* Exercise requirements *
Recast the rows that open with the line containing "Click the black" and close with the line containing "pyautogui.click(x=462, y=192)", both lines included, as a JSON list of strings with one string per line and blank lines omitted.

* Information shown *
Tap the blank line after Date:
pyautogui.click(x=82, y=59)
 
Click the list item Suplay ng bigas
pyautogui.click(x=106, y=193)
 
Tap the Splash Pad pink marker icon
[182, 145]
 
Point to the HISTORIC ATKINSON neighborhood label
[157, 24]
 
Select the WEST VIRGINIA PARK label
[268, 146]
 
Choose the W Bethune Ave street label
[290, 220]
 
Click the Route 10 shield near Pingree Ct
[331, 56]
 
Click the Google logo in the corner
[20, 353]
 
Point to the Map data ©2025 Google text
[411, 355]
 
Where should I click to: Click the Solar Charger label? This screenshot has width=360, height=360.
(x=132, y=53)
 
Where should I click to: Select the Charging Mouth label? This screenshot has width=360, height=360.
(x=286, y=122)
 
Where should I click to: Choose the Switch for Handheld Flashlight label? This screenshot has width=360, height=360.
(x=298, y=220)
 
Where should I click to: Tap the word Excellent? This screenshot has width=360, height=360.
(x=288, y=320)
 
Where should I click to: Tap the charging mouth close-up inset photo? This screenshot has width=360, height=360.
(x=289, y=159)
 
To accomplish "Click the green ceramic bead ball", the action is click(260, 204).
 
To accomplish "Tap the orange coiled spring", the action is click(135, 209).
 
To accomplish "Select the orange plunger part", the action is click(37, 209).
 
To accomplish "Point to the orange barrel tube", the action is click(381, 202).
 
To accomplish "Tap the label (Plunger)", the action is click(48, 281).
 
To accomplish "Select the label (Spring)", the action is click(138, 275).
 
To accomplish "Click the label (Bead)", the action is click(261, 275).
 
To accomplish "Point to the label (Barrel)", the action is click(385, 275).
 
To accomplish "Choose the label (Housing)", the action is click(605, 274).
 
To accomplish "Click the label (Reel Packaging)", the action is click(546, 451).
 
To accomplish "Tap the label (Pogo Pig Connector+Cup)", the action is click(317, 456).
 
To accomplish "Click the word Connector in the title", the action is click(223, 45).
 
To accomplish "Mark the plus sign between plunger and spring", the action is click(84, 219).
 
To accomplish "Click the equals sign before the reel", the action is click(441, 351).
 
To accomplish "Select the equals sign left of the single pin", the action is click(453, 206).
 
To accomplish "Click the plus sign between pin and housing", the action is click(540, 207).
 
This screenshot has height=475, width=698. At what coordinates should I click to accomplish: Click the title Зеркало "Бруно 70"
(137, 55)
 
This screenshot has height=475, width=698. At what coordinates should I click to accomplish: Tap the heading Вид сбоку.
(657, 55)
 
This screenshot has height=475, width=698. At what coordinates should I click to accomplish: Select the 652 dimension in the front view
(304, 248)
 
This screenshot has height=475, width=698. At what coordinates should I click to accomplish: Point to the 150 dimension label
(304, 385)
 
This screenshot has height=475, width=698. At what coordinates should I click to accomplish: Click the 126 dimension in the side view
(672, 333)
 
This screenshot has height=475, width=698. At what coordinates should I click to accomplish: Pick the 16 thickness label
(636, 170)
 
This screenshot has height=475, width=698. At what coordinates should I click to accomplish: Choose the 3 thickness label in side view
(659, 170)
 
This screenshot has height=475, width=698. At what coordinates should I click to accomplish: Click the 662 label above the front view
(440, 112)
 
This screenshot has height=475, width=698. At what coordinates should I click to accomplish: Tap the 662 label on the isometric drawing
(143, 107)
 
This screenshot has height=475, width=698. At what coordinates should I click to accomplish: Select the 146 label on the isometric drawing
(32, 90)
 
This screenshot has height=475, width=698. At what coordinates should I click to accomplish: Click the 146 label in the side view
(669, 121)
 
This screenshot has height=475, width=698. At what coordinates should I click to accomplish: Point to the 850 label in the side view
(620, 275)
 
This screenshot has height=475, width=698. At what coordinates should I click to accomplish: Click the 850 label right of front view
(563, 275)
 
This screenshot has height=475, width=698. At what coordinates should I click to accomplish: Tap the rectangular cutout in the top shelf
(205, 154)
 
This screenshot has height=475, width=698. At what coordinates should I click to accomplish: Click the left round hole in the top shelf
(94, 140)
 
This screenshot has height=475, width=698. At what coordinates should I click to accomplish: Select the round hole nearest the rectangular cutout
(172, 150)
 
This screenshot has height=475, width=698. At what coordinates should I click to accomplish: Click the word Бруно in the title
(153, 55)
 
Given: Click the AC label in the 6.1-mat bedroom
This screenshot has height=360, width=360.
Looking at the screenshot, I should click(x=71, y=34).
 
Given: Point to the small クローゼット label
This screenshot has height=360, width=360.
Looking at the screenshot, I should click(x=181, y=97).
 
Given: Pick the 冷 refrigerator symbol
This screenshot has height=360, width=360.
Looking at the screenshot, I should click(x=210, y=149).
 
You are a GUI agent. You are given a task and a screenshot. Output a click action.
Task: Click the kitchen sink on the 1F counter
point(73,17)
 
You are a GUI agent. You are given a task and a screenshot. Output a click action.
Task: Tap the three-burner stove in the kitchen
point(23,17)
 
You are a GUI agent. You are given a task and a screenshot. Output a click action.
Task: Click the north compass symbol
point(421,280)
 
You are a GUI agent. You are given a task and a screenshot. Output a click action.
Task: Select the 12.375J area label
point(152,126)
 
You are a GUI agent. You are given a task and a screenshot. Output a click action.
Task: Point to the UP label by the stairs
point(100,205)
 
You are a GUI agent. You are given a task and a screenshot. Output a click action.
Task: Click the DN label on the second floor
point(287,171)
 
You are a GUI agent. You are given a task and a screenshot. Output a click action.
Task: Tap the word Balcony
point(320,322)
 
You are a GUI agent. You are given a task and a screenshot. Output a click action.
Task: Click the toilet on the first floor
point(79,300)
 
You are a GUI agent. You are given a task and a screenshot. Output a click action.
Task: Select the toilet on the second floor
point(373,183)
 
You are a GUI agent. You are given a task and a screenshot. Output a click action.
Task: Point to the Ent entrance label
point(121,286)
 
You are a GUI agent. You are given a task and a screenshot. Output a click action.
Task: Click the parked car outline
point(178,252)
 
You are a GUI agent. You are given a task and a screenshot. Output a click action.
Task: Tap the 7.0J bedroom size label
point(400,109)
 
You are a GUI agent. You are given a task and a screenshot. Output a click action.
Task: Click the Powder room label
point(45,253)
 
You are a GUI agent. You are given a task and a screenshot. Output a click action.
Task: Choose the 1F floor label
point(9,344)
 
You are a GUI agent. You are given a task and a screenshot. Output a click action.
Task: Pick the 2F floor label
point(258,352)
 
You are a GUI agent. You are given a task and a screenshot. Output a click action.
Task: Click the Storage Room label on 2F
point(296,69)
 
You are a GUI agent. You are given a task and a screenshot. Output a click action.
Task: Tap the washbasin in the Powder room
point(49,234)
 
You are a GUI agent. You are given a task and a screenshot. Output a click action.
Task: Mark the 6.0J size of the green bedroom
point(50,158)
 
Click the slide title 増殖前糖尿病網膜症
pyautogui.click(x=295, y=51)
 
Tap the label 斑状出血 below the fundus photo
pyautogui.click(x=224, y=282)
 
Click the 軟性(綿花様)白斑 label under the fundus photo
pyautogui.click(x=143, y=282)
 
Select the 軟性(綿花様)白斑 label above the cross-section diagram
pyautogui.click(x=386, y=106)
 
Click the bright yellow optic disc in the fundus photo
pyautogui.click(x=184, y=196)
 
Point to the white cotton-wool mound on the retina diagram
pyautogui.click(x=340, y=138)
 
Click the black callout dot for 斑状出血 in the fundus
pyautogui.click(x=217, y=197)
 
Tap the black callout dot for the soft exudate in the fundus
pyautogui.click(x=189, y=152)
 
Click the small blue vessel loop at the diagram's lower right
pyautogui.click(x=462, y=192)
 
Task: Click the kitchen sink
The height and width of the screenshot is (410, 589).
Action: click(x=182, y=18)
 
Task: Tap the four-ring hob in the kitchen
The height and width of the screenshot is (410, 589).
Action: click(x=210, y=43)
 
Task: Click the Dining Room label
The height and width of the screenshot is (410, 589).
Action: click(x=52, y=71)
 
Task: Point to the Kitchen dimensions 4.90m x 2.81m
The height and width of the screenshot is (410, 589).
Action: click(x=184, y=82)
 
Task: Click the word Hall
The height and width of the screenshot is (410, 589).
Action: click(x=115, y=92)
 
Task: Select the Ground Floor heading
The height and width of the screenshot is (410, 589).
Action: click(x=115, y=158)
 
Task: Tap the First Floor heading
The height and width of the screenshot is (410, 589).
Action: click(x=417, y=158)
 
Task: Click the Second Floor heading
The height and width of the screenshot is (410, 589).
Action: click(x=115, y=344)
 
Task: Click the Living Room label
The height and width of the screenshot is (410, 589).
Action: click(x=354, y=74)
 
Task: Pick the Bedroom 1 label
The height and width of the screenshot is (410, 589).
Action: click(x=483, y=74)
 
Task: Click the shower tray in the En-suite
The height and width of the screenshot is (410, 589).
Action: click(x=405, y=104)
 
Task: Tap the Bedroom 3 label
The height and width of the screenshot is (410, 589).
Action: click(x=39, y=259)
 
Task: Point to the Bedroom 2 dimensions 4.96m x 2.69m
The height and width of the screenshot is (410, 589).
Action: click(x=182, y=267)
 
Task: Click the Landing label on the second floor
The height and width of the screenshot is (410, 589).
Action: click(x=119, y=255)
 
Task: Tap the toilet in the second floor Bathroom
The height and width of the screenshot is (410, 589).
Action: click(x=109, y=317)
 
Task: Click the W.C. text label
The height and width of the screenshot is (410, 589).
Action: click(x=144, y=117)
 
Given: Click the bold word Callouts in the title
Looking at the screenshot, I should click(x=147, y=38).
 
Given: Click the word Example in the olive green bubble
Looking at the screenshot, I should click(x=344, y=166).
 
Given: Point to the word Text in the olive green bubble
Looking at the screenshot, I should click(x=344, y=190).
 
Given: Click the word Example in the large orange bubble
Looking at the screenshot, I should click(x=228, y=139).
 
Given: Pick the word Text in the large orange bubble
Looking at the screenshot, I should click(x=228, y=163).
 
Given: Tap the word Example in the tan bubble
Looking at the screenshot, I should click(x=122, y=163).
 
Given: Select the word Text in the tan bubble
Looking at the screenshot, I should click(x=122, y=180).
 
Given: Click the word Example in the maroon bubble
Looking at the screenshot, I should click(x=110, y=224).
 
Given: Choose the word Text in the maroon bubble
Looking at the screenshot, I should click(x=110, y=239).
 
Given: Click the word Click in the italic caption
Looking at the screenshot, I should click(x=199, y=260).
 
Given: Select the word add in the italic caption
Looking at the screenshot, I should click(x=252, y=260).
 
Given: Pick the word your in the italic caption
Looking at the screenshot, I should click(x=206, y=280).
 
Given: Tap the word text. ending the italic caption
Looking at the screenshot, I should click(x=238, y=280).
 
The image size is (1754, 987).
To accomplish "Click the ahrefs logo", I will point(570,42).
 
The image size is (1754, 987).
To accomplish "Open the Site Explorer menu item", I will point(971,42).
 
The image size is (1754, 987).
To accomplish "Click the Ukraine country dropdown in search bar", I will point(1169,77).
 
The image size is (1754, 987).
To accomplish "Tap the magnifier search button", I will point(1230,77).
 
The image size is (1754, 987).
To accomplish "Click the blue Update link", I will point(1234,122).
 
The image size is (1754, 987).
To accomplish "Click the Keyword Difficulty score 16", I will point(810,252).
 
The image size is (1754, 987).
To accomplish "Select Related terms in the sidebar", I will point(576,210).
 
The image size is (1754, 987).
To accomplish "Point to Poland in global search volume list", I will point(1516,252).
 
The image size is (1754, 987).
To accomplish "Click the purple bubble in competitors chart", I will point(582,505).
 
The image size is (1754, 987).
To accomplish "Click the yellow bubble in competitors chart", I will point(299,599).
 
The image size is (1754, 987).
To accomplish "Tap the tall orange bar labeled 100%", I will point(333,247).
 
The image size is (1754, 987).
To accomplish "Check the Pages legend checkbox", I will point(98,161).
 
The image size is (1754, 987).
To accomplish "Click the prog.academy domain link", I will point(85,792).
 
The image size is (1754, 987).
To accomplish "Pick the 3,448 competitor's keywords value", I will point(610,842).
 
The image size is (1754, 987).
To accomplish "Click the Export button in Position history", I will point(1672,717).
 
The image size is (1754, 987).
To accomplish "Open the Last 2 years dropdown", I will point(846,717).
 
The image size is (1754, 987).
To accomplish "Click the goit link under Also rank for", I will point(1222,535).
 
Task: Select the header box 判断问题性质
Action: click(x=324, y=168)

* Solved exercise *
[
  "Click the black callout dot for 斑状出血 in the fundus",
  "pyautogui.click(x=217, y=197)",
  "Tap the black callout dot for the soft exudate in the fundus",
  "pyautogui.click(x=189, y=152)",
  "Click the small blue vessel loop at the diagram's lower right",
  "pyautogui.click(x=462, y=192)"
]